# EXERCISE
In the entries that follow, which lines hold the string "computer"? List them.
== RECORDS SHOWN
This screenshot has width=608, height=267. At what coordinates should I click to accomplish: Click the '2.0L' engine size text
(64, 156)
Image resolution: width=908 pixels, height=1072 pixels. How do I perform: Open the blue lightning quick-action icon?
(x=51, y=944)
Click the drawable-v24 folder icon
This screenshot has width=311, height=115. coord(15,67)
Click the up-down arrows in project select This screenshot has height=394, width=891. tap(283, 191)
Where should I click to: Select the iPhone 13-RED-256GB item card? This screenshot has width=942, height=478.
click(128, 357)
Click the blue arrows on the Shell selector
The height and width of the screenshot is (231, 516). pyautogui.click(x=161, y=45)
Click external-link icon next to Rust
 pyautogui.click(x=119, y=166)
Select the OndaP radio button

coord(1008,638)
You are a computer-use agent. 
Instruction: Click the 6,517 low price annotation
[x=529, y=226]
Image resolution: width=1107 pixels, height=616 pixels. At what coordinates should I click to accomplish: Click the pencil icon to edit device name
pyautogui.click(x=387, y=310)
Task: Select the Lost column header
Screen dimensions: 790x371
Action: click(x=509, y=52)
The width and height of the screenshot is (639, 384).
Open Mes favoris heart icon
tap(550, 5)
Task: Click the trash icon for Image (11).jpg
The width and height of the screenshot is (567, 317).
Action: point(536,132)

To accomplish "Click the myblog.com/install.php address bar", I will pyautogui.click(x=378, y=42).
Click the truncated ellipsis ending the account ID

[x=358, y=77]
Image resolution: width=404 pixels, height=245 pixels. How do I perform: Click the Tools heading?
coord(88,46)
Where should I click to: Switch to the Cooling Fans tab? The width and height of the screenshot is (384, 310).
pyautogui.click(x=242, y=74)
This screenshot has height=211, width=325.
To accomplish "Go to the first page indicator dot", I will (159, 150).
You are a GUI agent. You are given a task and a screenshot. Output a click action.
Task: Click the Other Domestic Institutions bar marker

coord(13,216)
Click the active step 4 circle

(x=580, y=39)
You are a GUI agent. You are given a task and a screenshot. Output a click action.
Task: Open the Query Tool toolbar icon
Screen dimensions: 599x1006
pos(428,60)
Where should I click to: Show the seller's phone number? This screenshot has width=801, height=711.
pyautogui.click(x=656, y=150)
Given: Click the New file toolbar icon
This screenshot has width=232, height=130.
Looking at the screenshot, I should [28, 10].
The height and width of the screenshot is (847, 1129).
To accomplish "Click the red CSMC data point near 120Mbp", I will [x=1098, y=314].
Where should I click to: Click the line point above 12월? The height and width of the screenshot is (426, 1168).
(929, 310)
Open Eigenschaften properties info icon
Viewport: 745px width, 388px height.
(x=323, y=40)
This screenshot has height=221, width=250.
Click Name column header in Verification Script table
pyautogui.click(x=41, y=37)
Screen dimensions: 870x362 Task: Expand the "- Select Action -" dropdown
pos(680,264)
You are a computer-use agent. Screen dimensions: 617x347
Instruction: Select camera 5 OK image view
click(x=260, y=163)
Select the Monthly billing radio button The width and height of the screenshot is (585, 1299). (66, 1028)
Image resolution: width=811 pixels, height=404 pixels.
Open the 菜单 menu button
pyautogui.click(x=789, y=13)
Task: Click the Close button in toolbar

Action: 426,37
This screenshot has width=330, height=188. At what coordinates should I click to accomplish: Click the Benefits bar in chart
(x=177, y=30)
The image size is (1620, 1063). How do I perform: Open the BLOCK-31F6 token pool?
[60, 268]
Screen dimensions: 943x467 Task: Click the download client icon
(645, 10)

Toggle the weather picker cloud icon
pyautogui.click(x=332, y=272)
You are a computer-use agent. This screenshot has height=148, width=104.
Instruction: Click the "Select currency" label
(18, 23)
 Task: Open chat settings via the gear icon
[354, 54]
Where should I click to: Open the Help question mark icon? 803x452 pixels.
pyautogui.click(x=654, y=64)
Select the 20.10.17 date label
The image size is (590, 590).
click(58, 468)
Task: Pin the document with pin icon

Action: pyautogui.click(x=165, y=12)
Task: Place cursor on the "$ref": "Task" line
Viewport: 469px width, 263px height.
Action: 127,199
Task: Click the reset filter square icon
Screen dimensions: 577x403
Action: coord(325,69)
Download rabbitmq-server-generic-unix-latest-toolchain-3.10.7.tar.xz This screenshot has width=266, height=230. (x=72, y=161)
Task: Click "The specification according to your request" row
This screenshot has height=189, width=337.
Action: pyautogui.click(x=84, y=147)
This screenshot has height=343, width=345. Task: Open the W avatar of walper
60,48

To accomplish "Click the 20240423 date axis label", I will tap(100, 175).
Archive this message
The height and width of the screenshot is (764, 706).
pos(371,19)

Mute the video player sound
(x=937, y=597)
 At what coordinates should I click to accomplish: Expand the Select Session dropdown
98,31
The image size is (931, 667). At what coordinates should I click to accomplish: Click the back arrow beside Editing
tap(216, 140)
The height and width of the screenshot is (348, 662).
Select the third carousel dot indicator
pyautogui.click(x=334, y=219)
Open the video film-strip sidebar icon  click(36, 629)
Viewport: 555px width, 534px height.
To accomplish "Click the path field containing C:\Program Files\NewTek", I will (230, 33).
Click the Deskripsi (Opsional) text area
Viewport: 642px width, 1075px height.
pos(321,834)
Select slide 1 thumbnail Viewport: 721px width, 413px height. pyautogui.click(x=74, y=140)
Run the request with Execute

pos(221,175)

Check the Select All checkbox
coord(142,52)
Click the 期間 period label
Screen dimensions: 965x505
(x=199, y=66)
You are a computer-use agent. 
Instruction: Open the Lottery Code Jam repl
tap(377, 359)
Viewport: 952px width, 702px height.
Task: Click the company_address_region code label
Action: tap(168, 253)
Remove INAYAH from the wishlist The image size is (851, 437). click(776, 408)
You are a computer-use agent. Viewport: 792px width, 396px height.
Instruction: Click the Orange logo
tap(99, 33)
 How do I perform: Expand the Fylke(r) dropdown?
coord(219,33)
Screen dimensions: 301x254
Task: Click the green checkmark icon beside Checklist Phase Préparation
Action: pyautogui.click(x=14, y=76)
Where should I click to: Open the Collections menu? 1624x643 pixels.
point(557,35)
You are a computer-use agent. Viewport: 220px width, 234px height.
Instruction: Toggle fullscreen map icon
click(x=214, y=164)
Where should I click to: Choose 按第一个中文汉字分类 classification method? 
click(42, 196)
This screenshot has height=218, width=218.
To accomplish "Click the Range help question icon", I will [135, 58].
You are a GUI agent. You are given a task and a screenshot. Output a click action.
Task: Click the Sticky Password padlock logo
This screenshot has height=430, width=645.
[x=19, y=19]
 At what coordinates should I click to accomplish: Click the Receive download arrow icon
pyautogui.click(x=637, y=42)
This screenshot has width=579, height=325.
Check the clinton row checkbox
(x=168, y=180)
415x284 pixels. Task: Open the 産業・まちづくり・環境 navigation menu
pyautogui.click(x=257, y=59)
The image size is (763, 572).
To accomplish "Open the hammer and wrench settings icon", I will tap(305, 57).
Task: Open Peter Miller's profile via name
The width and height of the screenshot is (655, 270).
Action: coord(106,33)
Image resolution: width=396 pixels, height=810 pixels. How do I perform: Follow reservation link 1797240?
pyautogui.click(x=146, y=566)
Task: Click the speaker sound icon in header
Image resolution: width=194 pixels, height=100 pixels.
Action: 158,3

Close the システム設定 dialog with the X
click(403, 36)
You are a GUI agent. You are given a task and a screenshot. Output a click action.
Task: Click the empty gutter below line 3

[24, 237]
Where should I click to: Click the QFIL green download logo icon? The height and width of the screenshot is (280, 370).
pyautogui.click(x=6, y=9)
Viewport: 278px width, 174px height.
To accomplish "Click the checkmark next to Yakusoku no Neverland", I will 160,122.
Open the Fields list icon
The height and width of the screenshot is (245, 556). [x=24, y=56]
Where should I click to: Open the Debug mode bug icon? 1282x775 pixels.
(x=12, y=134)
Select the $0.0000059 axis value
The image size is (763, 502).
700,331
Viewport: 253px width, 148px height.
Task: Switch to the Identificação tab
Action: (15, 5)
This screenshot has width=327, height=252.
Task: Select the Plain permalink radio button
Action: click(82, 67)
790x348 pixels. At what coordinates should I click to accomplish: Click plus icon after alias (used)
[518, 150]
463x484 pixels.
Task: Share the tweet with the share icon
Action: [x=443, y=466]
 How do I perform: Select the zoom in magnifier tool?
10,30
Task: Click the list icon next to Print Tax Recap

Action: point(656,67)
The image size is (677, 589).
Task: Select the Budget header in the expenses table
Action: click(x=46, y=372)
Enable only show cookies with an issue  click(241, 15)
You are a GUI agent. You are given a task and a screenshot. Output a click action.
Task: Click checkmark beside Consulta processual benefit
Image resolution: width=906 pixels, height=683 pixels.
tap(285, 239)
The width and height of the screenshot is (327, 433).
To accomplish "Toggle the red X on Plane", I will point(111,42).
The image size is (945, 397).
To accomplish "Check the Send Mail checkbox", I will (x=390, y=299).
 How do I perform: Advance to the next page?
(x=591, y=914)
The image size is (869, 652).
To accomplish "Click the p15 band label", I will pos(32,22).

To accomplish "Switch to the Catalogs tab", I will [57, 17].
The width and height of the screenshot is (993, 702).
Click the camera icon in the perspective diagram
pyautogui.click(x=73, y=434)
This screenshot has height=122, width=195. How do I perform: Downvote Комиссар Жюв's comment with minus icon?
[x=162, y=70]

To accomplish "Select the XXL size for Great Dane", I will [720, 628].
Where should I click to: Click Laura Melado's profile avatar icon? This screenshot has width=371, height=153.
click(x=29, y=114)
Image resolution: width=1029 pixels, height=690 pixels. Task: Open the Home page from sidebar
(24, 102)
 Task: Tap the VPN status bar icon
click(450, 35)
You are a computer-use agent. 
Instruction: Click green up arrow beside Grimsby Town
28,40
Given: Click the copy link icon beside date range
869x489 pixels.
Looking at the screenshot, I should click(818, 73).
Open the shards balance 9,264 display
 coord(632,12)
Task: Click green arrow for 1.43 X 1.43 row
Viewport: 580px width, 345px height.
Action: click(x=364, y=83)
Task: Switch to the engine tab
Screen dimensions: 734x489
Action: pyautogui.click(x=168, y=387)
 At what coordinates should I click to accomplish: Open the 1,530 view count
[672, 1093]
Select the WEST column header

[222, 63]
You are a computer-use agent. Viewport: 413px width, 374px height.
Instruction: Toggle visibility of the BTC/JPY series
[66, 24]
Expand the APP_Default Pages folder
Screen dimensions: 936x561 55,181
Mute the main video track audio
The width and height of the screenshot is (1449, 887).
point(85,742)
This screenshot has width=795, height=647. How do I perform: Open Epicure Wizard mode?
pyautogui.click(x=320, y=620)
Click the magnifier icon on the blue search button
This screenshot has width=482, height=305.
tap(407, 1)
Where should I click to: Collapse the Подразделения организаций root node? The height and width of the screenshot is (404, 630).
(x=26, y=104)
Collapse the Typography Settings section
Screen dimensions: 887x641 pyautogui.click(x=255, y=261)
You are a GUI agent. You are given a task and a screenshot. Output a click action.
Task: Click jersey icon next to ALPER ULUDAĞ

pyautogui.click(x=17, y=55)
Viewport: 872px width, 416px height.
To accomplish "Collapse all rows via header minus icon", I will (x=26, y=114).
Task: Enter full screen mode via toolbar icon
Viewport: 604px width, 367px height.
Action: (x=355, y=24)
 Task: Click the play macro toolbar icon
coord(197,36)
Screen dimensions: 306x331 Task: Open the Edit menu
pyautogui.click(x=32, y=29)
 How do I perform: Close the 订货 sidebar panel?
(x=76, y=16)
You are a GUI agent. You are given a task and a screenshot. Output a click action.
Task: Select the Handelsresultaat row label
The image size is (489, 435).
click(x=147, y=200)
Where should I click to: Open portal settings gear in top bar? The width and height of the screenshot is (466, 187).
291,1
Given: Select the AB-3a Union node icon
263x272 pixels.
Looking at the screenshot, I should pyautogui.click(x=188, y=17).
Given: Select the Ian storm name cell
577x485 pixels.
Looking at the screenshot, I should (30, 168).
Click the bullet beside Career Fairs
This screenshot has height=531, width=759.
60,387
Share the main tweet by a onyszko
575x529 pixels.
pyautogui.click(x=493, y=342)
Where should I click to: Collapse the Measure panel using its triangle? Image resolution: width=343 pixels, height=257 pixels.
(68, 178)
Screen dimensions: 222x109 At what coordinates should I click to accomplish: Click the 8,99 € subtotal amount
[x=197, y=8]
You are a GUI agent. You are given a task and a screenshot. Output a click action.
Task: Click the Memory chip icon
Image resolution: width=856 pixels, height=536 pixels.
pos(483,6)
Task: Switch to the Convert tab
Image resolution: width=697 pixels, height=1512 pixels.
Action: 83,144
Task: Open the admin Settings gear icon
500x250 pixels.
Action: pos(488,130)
====
# SOLUTION
You are a computer-use agent. 
You are a computer-use agent. Screen dimensions: 617x347
You are a computer-use agent. This screenshot has height=148, width=104.
You are a computer-use agent. 
You are a computer-use agent. Viewport: 792px width, 396px height.
You are a computer-use agent. Viewport: 220px width, 234px height.
You are a computer-use agent. 
You are a computer-use agent. Viewport: 413px width, 374px height.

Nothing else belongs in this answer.